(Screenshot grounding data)
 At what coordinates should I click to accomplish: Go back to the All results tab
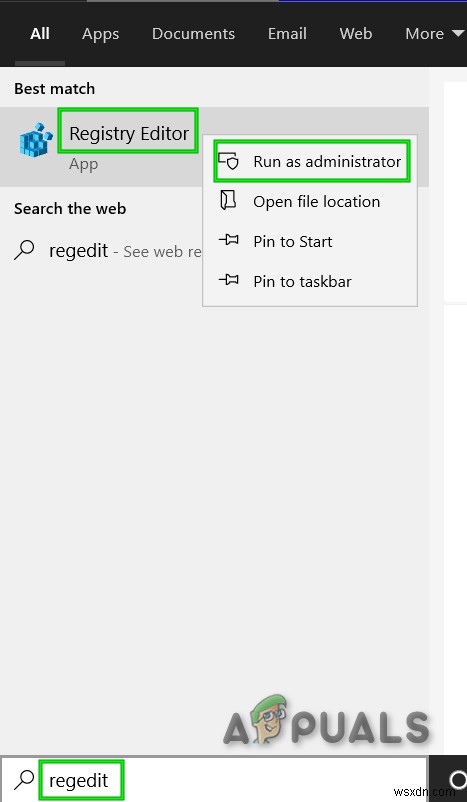point(40,34)
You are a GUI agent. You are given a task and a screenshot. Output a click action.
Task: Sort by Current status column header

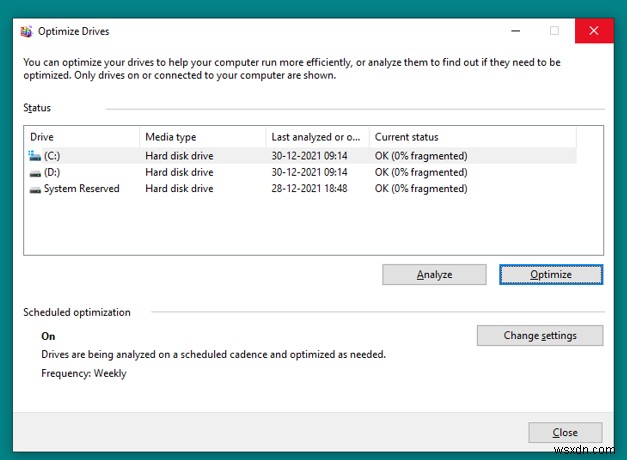pos(470,137)
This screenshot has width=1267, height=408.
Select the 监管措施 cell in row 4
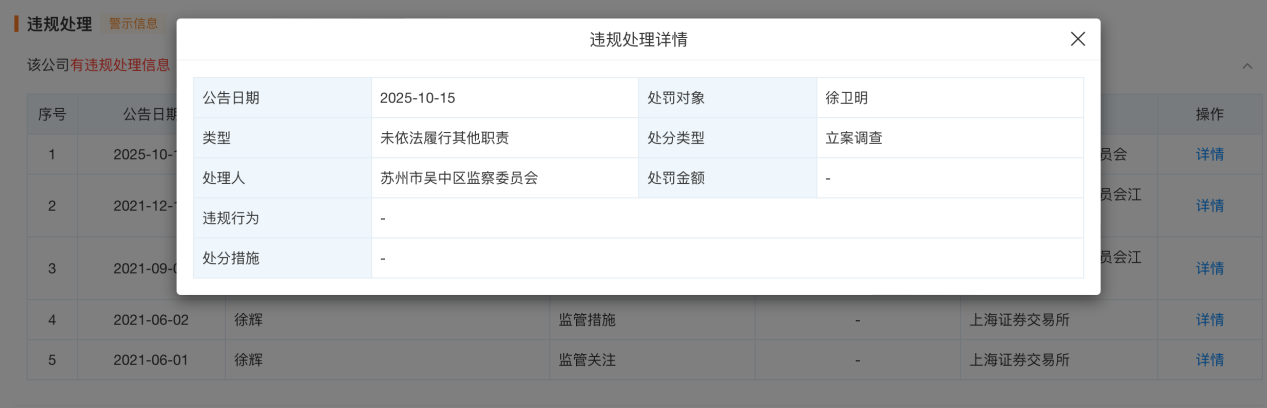(587, 320)
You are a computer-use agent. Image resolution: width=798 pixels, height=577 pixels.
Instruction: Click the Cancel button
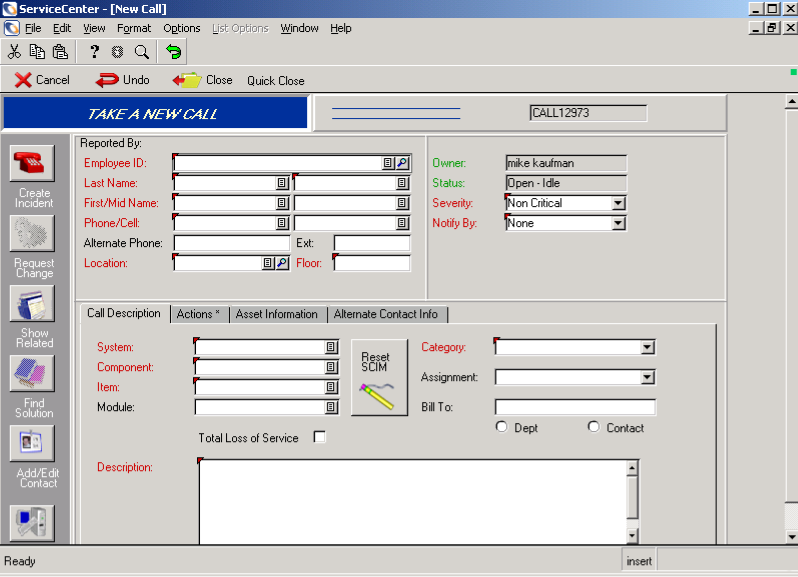[x=42, y=80]
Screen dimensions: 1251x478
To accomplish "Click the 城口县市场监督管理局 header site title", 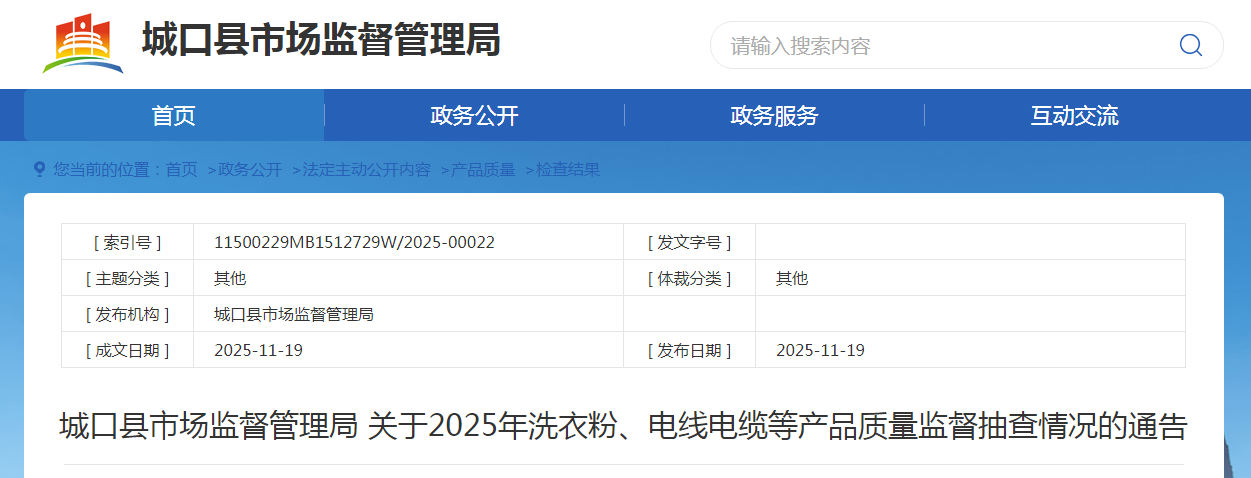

> [WORK ORDER]:
Determine how many lines in the records above hold the word "height", and answer with that number only.

> [THE ANSWER]:
2